Dimension of the poset $(\mathbb{R}^2,\ge)$
I am working on the question about the poset $(\mathbb{R}^2,\ge)$ such that $(x_1,y_1)\ge (x_2,y_2)$ iff $x_1\ge x_2, y_1\ge y_2$. I found the conclusion that the dimension of this poset is $2$, but I am not quite clear about how to prove it (The dimension of a poset is the smallest number of total orders the intersection of which gives rise to the partial order). Any thought would be appreciated.
Solution 1:
Great, so I think you and I are on the same page about why the dimension is at most $2$; we just need to show that the dimension can't be $1$. But if the dimension was $1$, then the partial order $(x_1, y_1) \geq (x_2, y_2)$ would have to be total, and we can check that it isn't. Indeed, $(1, -1)$ and $(-1, 1)$ are incomparable, and this is enough.
Solution 2:
As explained in Keeley's answer, the poset does not have dimension $1$, since it is not a total order. It remains to show that it has dimension $\leq 2$, and to do this, we just need to exhibit it as the intersection of two total orders.
The lexicographic order $\leq_{\mathrm{lex}}$ is defined by $(x_1,y_1)\leq_{\mathrm{lex}} (x_2,y_2)$ if and only if $x_1 < x_2$ or ($x_1 = x_2$ and $y_1 \leq y_2$).

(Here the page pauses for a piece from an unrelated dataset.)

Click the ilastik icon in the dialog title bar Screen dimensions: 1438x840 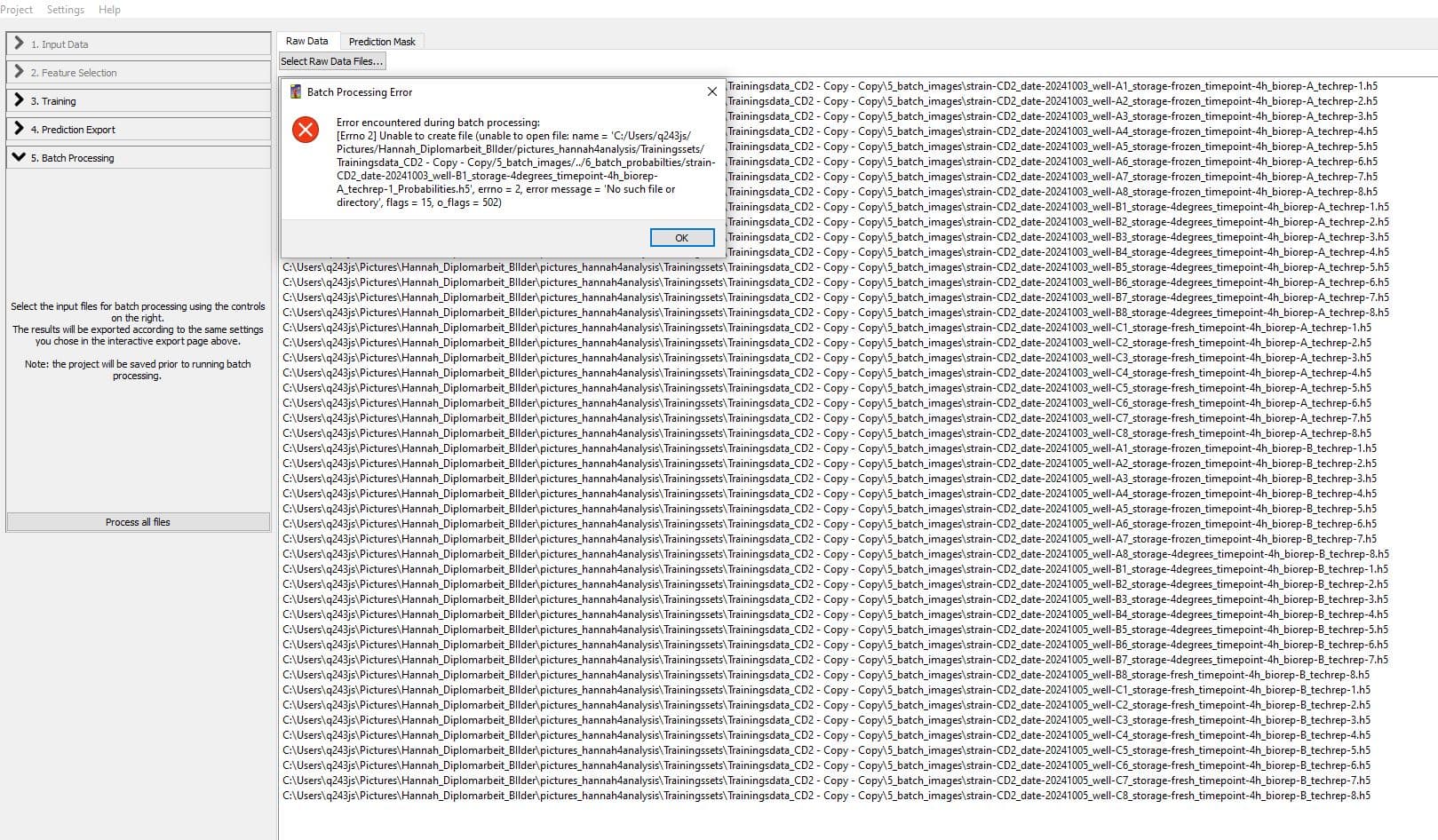(294, 91)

The reverse lexicographic order $\leq_{\mathrm{rlex}}$ is defined in the same way, but reversing the roles of $x$ and $y$: $(x_1,y_1)\leq_{\mathrm{rlex}} (x_2,y_2)$ if and only if $y_1 < y_2$ or ($y_1 = y_2$ and $x_1 \leq x_2$).
If you're not familiar with these orders, you should prove that they are total. I claim that their intersection is our ordering $\leq$.

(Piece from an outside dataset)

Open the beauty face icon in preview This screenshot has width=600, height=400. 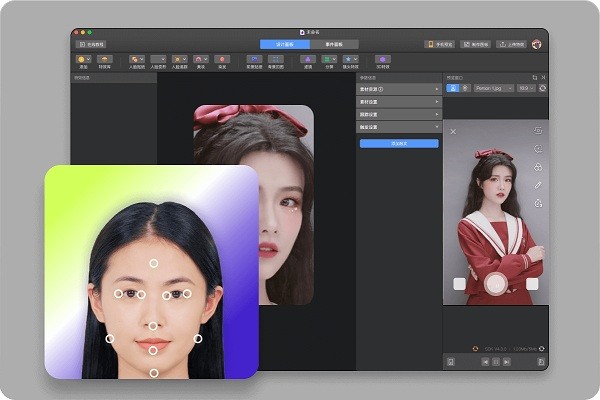pos(538,149)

Suppose $(x_1,y_2)\leq (x_2,y_2)$. This means $x_1\leq x_2$ and $y_1\leq y_2$. Since $x_1\leq x_2$, we have $x_1 < x_2$ or $x_1 = x_2$. In the latter case, we also have $y_1\leq y_2$. So in either case, we have $(x_1,y_1)\leq_{\mathrm{lex}} (x_2,y_2)$. The symmetric argument shows that $(x_1,y_1)\leq_{\mathrm{rlex}} (x_2,y_2)$. So ${\leq} \subseteq (\leq_{\mathrm{lex}}\cap \leq_{\mathrm{rlex}})$.

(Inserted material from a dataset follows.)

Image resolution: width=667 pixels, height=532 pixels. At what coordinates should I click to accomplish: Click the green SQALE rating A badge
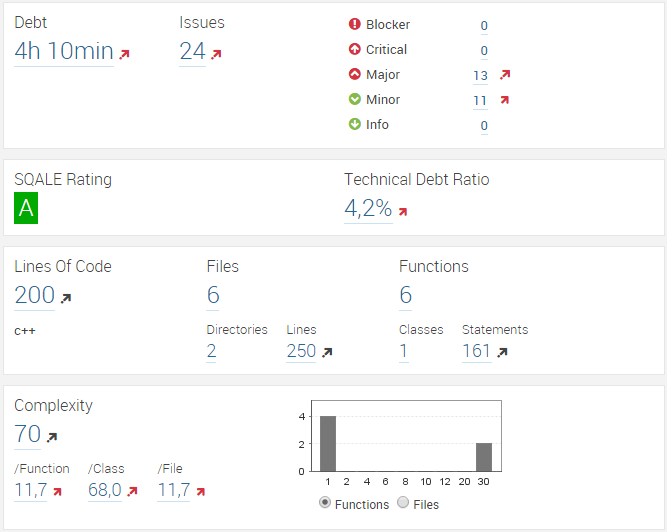click(26, 208)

Conversely, suppose $(x_1,y_1)\leq_{\mathrm{lex}} (x_2,y_2)$ and $(x_1,y_1)\leq_{\mathrm{rlex}} (x_2,y_2)$. By the definition of $\leq_{\mathrm{lex}}$, $x_1 < x_2$ or $x_1 = x_2$, so $x_1\leq x_2$. Similarly, by definition of $\leq_{\mathrm{rlex}}$, $y_1\leq y_2$. So $(\leq_{\mathrm{lex}}\cap \leq_{\mathrm{rlex}})\subseteq {\leq}$.